Après deux jours de débat, les représentants des 46 pays présents, dont plusieurs chefs d'État africains, ont adopté une déclaration commune visant à renforcer l'arsenal judiciaire contre les braconniers et autres marchands d'ivoire ou de cornes de rhinocéros, et à traiter le fléau de la même manière que le trafic d'armes, de drogues ou d'êtres humains.

«Les braconniers pensent agir en toute impunité. On va leur montrer qu'ils ont tort. Il n'y aura pas de maillon faible. Nous allons tous débusquer ceux qui commettent ces actes atroces et utiliser toute la force des lois nationales et internationales pour briser ces réseaux criminels», a souligné William Hague.

Les participants se sont engagés par ailleurs pour la première fois à renoncer à l'usage de produits provenant d'espèces menacées de disparition, et à prolonger l'interdiction du commerce illégal d'ivoire «jusqu'à ce que la survie des éléphants d'Afrique ne soit plus menacée par le braconnage».

Les gouvernements du Tchad, du Gabon, de la Tanzanie, de l'Éthiopie et du Botswana, qui organisera une conférence début 2015 pour évaluer les progrès, ont en plus annoncé un plan d'action en faveur des éléphants, l'une des espèces les plus menacées par un trafic en pleine croissance.

La conférence de Londres, née à l'initiative du gouvernement britannique et des princes Charles et William, voulait répondre à la recrudescence alarmante depuis dix ans du braconnage qui met en péril l'existence même de plusieurs animaux rois de la savane africaine et de la jungle asiatique.

La conférence a mis l'accent plus particulièrement sur trois espèces emblématiques, menacées de disparition à moyen terme : les éléphants d'Afrique, les rhinocéros et les tigres.

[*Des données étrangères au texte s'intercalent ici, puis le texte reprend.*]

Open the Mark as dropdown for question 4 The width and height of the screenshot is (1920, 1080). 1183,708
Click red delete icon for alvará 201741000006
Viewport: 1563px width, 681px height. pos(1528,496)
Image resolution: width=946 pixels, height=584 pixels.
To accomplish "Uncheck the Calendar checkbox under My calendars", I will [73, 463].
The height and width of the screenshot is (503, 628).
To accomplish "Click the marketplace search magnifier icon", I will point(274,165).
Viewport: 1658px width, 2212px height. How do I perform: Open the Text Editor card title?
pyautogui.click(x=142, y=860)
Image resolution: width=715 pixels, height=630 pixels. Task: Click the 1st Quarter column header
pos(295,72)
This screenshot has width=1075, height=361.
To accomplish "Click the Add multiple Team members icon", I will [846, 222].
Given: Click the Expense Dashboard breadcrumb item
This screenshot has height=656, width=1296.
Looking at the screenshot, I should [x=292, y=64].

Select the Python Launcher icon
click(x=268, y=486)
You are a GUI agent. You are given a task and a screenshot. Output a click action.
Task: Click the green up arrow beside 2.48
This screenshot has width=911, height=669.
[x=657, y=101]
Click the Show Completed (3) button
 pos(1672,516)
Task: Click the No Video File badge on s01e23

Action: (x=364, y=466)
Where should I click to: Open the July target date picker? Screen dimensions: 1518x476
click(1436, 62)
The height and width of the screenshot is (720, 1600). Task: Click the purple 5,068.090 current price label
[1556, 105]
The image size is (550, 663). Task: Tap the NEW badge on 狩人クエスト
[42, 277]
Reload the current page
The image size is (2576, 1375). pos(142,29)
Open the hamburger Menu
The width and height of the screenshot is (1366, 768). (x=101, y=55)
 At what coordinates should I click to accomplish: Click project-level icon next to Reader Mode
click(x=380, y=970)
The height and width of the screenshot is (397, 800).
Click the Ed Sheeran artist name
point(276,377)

En amont de la réunion, plusieurs pays, dont la France et la Grande-Bretagne, avaient symboliquement procédé à des destructions de leurs stocks d'ivoire, et les États-Unis se sont engagés à durcir leurs règles face au trafic.

Mais sur le terrain, le massacre continue. En dix ans, 62 % de la population des éléphants de la forêt africaine a été décimée et leur survie n'est, à ce rythme, plus assurée.

Mille rhinocéros ont été tués l'année dernière en Afrique du Sud, contre... treize en 2007, et le nombre de tigres vivant à l'état sauvage en Asie a chuté de 100 000 à 3200 en cent ans.

«Malheureusement, tous les rhinos sauvages du monde pourraient tenir dans le stade de Wembley et il resterait encore de la place», a déploré le prince William.

Selon une étude de l'institut de recherche britannique Chatham House publiée mercredi, le commerce illégal d'espèces menacées représente un marché de 14,5 millions euros (21,7 millions de dollars) par an, un somme qui a plus que doublé en sept ans.

Une corne de rhinocéros, par exemple, est désormais plus précieuse que l'or, se négociant au prix de 40 000 euros (environ 60 000 $) le kilo.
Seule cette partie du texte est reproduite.